A Quick Guide To Frontier Markets

by Magical Penny on August 7, 2020

What are frontier markets?

A frontier market is a less advanced capital market and is often located in the developing world. Unlike emerging markets and developed markets, frontier markets remain small, carry some inherent risk or are too liquid to be considered emerging yet. Because frontier markets usually end up being an emerging market eventually, they are also often known as ‘pre-emerging markets’, however, the term ‘frontier market’ coined by Farida Khambata in 1992, remains the most popular name. Despite being less developed than an emerging market, to be classed as a frontier market, a country must still have:

  • No significant restrictions on repatriation of capital 
  • An authority to regulate their stock market 
  • T+5 or better 
  • Some form of trade-reporting process. 

Twenty-nine frontier markets recognised by the MSCI Frontier Markets Index include, Argentina, Bahrain, Bangladesh, Burkina Faso, Benin, Croatia, Estonia, Guinea-Bissau, Ivory Coast, Jordan, Kenya, Kuwait, Lebanon, Lithuania, Kazakhstan, Mauritius, Mali, Morocco, Niger, Nigeria, Oman, Romania, Serbia, Senegal, Slovenia, Sri Lanka, Togo, Tunisia and Vietnam.

Should you invest in them?

Although frontier markets are smaller, less accessible and riskier to invest in than more established markets, they are still very desirable to investors, because they can offer substantial long-term returns. Investing in Frontier markets does carry a higher risk. However, this risk is partially offset by their potential to grow into a more stable and established market over time. That being said, nothing is stopping a frontier market from growing into an emerging market and then regressing to its former frontier status. 

The risks 

Frontier markets are much higher risk than investments made within the United States, Europe or any other G7 nation. Although the potential returns from investing in a frontier market can be high, there are many dangers to consider. Some of the most common hazards that investors face when investing in a frontier market include inferior liquidity, a lack of regulation, political instability, inadequate financial reporting, volatile currency fluctuations and an insufficiently diversified economy. 

The benefits

Despite their associated risks, there are also numerous benefits to investing in frontier markets. Firstly, frontier markets are often less dependent on the global monetary system due to their isolation from the rest of the world, which makes them less likely to be affected by global recessions or financial depressions. Frontier markets are also considered to be an essential part of a well-diversified portfolio, helping investors to spread their risk by placing capital in overlooked markets. And of course, there is significant profit to be made by investing in a market that is just taking off, and even a small increase in the standard of living could bring a substantial return on investment.

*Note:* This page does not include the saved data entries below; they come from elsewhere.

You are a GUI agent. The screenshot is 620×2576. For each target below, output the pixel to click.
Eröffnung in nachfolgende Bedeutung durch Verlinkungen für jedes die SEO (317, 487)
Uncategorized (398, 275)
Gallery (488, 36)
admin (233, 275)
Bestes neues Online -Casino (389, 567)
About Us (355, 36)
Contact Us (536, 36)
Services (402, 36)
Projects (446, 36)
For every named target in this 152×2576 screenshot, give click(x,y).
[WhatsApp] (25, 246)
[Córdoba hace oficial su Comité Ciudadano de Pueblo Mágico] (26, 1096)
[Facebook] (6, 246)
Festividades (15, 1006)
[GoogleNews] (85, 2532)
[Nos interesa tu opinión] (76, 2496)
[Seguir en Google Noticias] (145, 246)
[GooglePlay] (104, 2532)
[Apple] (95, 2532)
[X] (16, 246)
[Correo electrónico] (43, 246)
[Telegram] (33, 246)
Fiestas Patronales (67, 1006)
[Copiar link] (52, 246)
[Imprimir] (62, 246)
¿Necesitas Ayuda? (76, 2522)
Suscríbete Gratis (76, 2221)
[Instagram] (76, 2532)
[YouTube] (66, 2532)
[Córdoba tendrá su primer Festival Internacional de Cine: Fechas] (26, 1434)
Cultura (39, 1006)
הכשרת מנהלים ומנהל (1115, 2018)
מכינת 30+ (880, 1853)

How investing in frontier markets works

Because frontier markets are so new, they often do not have developed stock markets; therefore, investments tend to be made privately or directly in startups or infrastructure. Some of the ways that you can invest in a frontier market include by buying real estate, starting a business or funding someone else’s business. 

So there you have it – a quick guide to frontier markets. Have you ever invested in a frontier market? Would you consider it? Let us know in the comments.